「生きる覚悟」
伸び行く力に満ちたあの小さな瑞々しい存在はどこに行ってしまったのか。
笑いと希望に満ちたあの家族はどこに行ってしまったのか。
自分には不幸など起こりえるはずがないと疑いもしなかった幸せな私はどこにいってしまったのか。
どこに行ったのでもない。悲しみに打ちひしがれる私は、あの幸せだった私と別人ではない。綾夏を愛し、それ以上に愛されたのは、他でもないこの私。私はあの幸せを知っている。
そして、綾夏が、どこに行ったわけでもなく、本当は、過去にのみ存在するのではなく、目には見えないが、私の一歩先で私を導いてくれているのを知っている。
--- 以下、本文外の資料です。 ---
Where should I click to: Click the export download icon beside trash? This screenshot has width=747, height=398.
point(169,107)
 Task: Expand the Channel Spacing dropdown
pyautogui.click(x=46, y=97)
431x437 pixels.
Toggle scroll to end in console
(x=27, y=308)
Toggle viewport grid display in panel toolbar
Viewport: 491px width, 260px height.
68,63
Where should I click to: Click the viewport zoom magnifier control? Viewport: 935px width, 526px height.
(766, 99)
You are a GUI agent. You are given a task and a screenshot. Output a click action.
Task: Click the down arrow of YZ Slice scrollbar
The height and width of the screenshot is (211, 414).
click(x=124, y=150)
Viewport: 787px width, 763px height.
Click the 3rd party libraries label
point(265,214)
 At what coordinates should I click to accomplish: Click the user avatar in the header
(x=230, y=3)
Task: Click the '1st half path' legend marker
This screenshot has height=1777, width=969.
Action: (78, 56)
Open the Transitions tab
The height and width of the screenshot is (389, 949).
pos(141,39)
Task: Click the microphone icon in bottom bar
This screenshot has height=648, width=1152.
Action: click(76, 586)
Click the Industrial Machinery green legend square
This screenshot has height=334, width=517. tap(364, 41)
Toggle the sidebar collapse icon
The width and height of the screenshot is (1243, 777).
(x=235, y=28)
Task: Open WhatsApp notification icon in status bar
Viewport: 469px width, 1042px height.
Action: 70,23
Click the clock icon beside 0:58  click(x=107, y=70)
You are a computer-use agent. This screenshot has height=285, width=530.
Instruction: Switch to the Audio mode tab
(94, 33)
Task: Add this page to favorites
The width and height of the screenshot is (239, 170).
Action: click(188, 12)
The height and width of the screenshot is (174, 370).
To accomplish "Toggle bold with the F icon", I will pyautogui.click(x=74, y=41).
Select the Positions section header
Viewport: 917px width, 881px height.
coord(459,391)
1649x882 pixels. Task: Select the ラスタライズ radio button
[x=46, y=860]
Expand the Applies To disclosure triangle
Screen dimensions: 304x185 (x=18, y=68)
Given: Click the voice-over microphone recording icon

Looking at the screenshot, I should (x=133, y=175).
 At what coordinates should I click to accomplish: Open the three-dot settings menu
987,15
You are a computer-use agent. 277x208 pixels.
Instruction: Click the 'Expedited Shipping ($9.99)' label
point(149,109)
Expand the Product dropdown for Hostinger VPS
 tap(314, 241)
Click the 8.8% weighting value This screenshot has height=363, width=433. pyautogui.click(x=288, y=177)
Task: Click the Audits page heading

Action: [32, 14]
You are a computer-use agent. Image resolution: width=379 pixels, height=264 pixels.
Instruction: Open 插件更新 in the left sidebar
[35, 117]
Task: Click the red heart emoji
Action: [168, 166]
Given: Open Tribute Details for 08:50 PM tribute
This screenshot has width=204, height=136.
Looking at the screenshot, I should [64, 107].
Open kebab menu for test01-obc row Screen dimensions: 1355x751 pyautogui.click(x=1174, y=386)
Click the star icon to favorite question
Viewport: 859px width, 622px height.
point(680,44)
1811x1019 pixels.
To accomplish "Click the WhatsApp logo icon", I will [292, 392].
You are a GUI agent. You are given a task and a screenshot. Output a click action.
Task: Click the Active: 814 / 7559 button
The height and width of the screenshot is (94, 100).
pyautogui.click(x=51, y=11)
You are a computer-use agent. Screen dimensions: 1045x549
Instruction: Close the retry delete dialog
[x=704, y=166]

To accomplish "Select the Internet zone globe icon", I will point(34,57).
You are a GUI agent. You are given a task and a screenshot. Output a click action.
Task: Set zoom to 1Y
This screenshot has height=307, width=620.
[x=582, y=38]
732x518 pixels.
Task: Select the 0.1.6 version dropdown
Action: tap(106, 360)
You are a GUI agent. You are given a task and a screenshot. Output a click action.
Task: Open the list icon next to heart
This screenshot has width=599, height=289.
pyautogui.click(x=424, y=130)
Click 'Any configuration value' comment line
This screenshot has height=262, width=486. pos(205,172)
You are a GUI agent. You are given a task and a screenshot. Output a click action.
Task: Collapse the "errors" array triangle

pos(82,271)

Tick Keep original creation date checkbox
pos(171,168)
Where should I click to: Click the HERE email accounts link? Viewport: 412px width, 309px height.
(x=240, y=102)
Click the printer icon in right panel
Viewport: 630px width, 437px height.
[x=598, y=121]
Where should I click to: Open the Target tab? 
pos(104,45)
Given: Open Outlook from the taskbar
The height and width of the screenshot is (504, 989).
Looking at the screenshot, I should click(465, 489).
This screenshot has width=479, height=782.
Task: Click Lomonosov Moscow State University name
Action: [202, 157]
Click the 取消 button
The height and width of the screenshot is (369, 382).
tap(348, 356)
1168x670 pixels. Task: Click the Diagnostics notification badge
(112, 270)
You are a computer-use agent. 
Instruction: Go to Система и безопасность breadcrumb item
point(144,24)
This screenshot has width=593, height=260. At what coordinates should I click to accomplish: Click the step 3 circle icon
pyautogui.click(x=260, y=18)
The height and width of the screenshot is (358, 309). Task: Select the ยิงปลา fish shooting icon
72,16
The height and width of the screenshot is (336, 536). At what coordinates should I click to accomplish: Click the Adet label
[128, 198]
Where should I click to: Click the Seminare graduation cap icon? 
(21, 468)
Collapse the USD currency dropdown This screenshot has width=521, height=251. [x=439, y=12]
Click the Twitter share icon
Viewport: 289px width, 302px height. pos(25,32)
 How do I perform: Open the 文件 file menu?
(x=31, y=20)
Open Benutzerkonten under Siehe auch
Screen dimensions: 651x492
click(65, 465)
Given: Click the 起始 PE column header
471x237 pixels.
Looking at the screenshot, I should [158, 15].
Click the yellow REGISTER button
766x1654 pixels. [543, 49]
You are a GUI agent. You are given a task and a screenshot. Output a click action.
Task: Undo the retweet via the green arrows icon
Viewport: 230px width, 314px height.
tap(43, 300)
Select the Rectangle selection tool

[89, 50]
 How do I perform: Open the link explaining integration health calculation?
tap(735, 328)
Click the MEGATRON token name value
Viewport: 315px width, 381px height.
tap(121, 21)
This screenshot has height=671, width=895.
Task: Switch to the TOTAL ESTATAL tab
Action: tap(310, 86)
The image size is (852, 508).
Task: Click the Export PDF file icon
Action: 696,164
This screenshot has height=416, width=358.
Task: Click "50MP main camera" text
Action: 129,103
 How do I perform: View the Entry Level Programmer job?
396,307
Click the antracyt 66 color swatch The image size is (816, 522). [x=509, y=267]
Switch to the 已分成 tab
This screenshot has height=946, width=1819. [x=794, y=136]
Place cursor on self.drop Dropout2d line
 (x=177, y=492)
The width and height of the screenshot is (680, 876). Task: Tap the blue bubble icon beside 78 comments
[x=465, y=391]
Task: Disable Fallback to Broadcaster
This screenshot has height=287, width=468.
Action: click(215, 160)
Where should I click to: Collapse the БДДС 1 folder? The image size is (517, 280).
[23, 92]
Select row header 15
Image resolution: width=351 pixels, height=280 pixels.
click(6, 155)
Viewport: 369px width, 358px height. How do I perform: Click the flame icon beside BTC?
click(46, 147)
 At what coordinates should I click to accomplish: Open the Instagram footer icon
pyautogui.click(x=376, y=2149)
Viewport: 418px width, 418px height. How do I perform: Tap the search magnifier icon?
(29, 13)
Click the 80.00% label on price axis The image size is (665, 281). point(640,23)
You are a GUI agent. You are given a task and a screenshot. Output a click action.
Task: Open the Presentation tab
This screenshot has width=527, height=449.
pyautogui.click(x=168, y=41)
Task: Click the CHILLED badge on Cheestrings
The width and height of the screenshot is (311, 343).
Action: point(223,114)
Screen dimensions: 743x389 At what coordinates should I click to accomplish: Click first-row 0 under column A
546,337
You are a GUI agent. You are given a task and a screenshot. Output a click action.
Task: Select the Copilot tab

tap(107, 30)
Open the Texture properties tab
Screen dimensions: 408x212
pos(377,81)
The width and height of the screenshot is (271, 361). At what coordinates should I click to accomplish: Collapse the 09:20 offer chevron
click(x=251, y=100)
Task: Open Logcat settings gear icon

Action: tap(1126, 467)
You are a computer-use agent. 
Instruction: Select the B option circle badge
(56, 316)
絶望を知るまで、「生きよう」と意識して日々を生きてはいなかった。
綾夏のいない2003年が、残すところ3週間足らずとなった今、思う。未来なんてもう考えようも無いけれど、私は、1年間、生きる覚悟を決めて、一日一日を積み重ねてきた。しょっちゅう、もう駄目だとうずくまりなりながらも、それでも一所懸命足を踏ん張って、とにかく今日一日「生きよう」とがんばっている。
たったそれだけのことではあるが、きっと綾夏が「偉いね、ママ」と誉めていてくれそうな気がする。